Timothy Brock oltre a essere un grande direttore d’orchestra svolge un importante lavoro di restauro di partiture per il cinema d’epoca; si è occupato di compositori e registi molto diversi, cimentandosi su film come Cabiria (1914) del regista italiano Giovanni Pastrone  o Entr’acte (1924) del francese René Clair. Ma il suo più grande impegno, che porta avanti dal 1998, è rivolto al restauro delle partiture di Chaplin, di cui è senza dubbio la massima autorità. Poterlo ascoltare è stata una grande fortuna. L’esecuzione è stata ottima, brillante: la difficoltà di dirigere e suonare con dei tempi così limitanti si può facilmente immaginare; in una musica che a tratti si fa descrittiva e a tratti diegetica ogni minimo rallentando o accelerando va calcolato al secondo, e così è stato. Il direttore e l’orchestra hanno dato il meglio di sé anche sotto l’aspetto interpretativo, suonando con sentimento in modo più che convincente.

È probabile che la scelta di iniziare il festival con Tempi moderni sia dovuta al fatto che la musica che Chaplin immaginò per questo film è una delle più belle. Si potrebbero fare numerosi esempi di come sia stata efficace la resa musicale dei personaggi e delle scene di questo film. La più celebre è quella del sorriso con cui si chiude la storia e che accompagna i due innamorati in numerose scene di coppia, dunque una sorta di tema dell’amore o… dello smile. La celebre canzone cantata da Nat King Cole nel 1954 è infatti la melodia portante di Tempi moderni, su cui anni dopo venne aggiunto un testo, piuttosto in linea con il significato che si sarebbe potuto attribuire alla musica dal film. “Smile though your heart is aching” canterà nel 1995 Michael Jackson, dandone una versione a mio parere poco spontanea. Ancora più attuale, la canzone è stata inserita nella colonna sonora del film Joker del 2019, trovando un nuovo significato per quelle parole, aggiornate ai dolori dei nostri tempi moderni.

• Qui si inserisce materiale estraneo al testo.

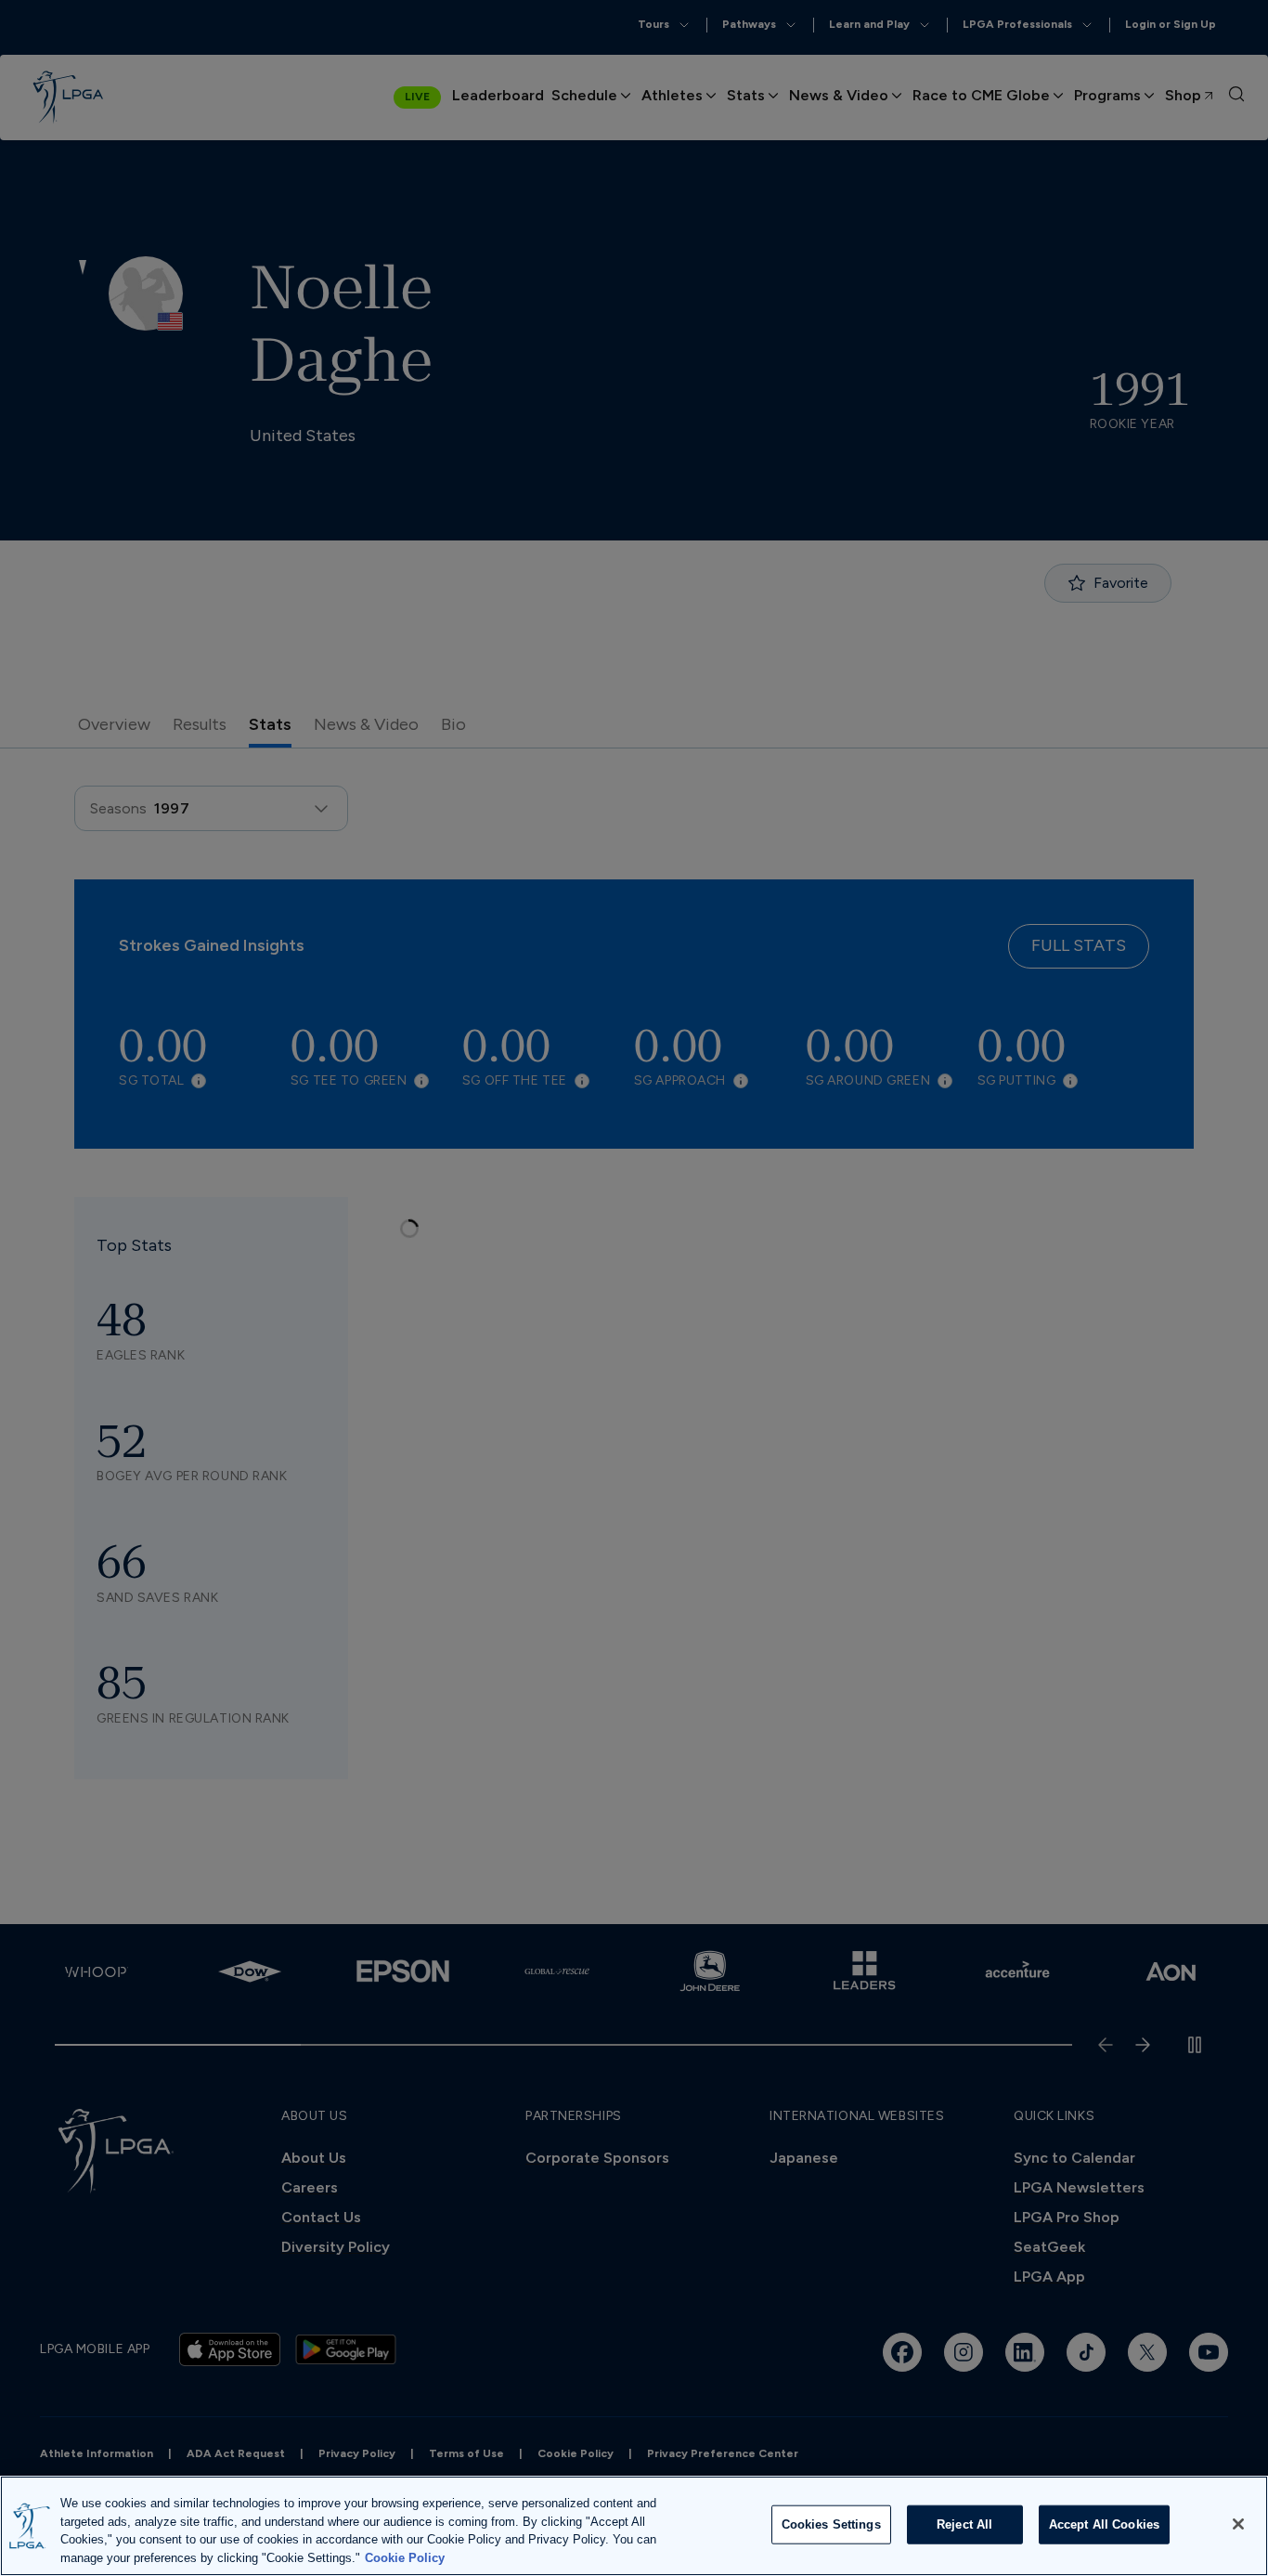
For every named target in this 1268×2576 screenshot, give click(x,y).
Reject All (964, 2524)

Di Tempi moderni è anche la famosissima scena e relativa canzone (Titina, composta da Léo Daniderff nel 1917) nonsense che vede Charlot cimentarsi nell’intrattenimento di una folla di signori, improvvisandosi cantante e showman, prima che le guardie vengano ad arrestare la compagna di sventure, la fantastica Paulette Goddard. L’atmosfera musicale rimbalza dallo struggimento delle armonie postwagneriane, delle appoggiature di none di Rachmaninoff e Bruckner, fino alla leggerezza e frenesia di una Rapsodia in Blu. Infatti, l’orchestra prevede anche i sassofoni (strumenti che non troveremo tanto facilmente nella musica sinfonica accademica) e vi è una scena memorabile della coppia di innamorati che passa una notte in un grande centro commerciale in cui il loro utilizzo è esemplare. Ebbene, per l’atmosfera di gioia e spensieratezza con cui i due si godono la serata, la musica si affida a un tono jazzistico e ai glissandi dei sax e della tromba con sordina, come una vera e propria orchestra jazz, proponendo una specie di foxtrot dai toni ilari. Ma sarebbero troppe le scene da ricordare di questo capolavoro.

Sorridendo sono uscito dal teatro cercando di ricordare quando sarebbe stato l’appuntamento successivo del festival Chaplin.